26.2.12

Leonardo Sciascia su Agatha Christie (da un'intervista a Bruno Blasi)

Da un'intervista a Bruno Blasi sul giallo all'inglese pubblicata da Panorama il 24 giugno 1984 ho ricavato questo acuto giudizio di Leonardo Sciascia sul significato etico-storico dell'opera di Agatha Christhie. (S.L.L.)
Agatha Christie con il marito negli anni 60
Cronologicamente, Agatha Christie è edoardiana: tra l'Edoardo rimasto principe di Galles e l'Edoardo diventato VIII e poi, per amore alla signora Simpson o per disamore al regno, abdicante: e a momenti, nei romanzi, la temperie edoardiana, dell'uno e dell'altro Edoardo, si avverte. Ma oltre che nella misura, nella forma, nella pruderie, il suo mondo è essenzialmente vittoriano. Nel senso, intendo, che rappresenta una società dedita a nascondere, a nascondersi.
Un famoso economista mi diede una volta a indovinare, conversando, in quale Paese ed epoca si fosse rubato di più rispetto alla cosa pubblica. Non ci sono riuscito. La risposta esatta era: in Inghilterra e nell'epoca vittoriana. Me ne ricordo ogni volta che si parla del vittorianesimo o leggo un vittoriano. E anche leggendo Agatha Christie. Così come, leggendo la Christie, sempre mi affiora la battuta di Chesterton su Jane Austen: «Stette al riparo delle cose della vita, ma poche cose della vita stettero al riparo da lei».
Il gioco della Christie è di scoprire quello che si voleva nascondere: l'avidità, la crudeltà, la follia e il delitto sotto l'impassibile, formalistica, regolatissima superficie della società vittoriana. O post-vittoriana, fino alla seconda guerra mondiale.

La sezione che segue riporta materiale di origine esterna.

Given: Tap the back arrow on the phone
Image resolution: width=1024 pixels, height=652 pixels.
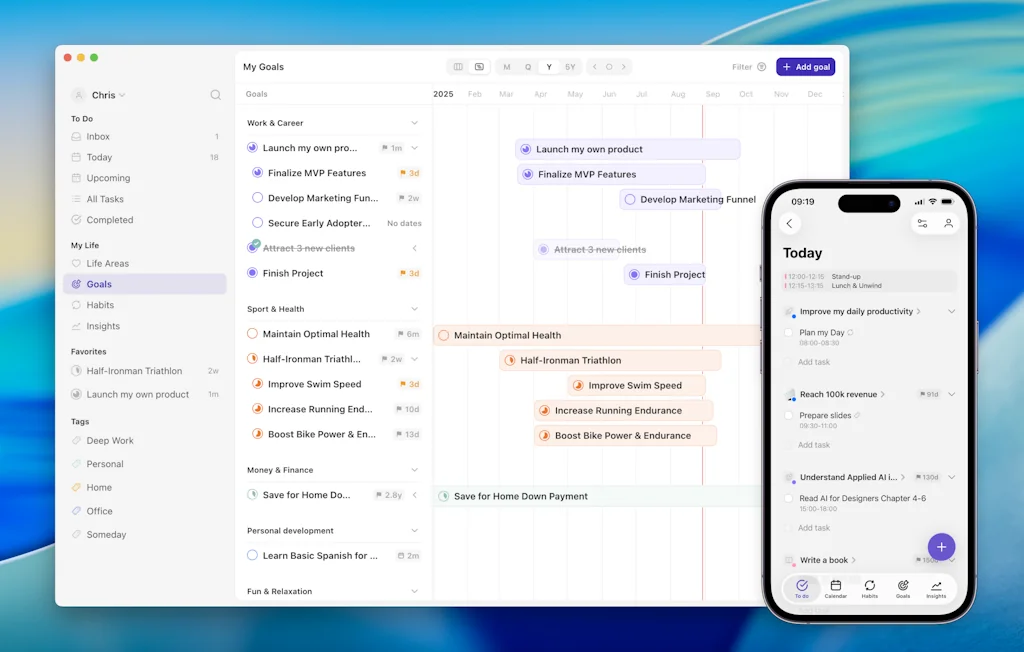Looking at the screenshot, I should click(790, 224).
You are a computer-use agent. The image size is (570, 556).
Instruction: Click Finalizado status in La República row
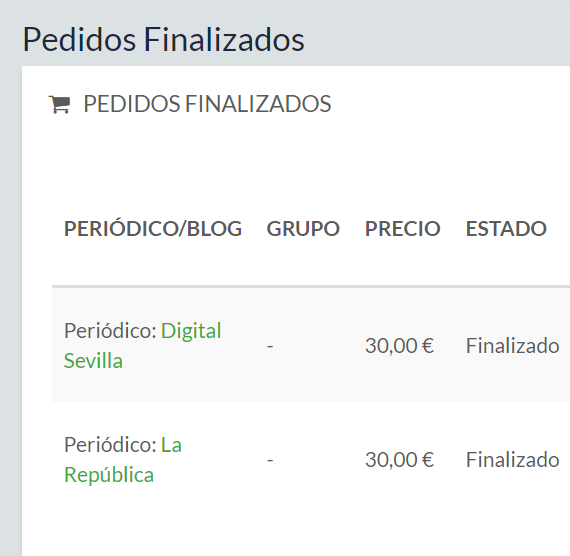click(513, 460)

E viene da ricordare la pagina finale dell'Omaggio alla Catalogna di George Orwell, quella del ritorno in Inghilterra dalla Spagna in guerra: «E finalmente l'Inghilterra... È difficile credere, quando la si attraversi, che qualcosa stia veramente succedendo nel mondo... L'Inghilterra della mia infanzia: la linea ferroviaria scavata nella parete rocciosa e nascosta dai fiori di campo, i prati profondi dove i grandi cavalli lustri pascolano meditabondi, i lenti rivi orlati di salici, i verdi seni degli olmi, le peonie nei giardini dei cottages; e poi l'immensa, tranquilla desolazione della Londra suburbana, le chiatte sul fiume limaccioso, le strade familiari, i cartelloni che annunciano gare di cricket e nozze regali, gli uomini in cappello duro, i colombi di Trafalgar Square, gli autobus rossi, i poliziotti in blu: tutto dormiente del profondo, profondo sonno d'Inghilterra, dal quale a volte temo che non ci sveglieremo fino a quando non ne saremo tratti in sussulto dallo scoppio delle bombe». Profetica pagina, nel 1938.
Ma prima che arrivassero le bombe, c'erano i piccoli sussulti - quasi sempre nella più dormiente provincia - dei romanzi di Agatha Christie. Delitti, investigazioni, scoperte di insospettabili colpevoli.
E sembra si possa attribuire al sonno dell'Inghilterra il fatto che svegli siano soltanto un privato investigatore di nazionalità belga e una curiosa vecchietta che risolve delitti misteriosi come risolvesse cruciverba: quella miss Marple che non si fa illusioni sulla natura umana e a cui si può perfettamente applicare quella battuta di Chesterton su Jane Austen.